++++ Data ++++

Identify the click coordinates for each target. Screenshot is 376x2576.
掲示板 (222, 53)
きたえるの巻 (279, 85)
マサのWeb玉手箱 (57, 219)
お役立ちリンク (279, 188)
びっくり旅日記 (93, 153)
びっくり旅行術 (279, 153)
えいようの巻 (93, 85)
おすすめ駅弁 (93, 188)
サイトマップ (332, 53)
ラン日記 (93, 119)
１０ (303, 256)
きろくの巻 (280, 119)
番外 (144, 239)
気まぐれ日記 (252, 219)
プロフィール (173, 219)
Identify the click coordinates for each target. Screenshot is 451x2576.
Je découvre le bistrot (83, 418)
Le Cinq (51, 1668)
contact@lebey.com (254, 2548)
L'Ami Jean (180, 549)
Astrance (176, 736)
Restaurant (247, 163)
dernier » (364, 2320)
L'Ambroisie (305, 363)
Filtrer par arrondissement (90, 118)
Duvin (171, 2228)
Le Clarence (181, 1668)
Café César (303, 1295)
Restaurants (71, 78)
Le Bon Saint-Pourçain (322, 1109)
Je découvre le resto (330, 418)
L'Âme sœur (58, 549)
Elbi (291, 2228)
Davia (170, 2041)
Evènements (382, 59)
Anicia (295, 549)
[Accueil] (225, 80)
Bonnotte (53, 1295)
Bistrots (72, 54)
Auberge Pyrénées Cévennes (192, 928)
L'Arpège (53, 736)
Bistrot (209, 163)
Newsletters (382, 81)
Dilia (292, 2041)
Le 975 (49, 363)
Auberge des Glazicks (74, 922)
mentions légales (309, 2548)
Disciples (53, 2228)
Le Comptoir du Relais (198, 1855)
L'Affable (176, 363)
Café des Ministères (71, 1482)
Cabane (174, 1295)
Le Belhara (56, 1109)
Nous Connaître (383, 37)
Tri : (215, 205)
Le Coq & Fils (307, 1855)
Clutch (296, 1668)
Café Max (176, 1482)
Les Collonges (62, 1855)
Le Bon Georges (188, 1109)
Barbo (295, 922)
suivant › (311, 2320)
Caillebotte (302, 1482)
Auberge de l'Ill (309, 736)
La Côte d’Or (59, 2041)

++++

— What is required —
Starting at the line that contains "suivant › (311, 2320)", reproduce each line through the end of the records exactly, both ends included.

— Result —
suivant › (311, 2320)
Caillebotte (302, 1482)
Auberge de l'Ill (309, 736)
La Côte d’Or (59, 2041)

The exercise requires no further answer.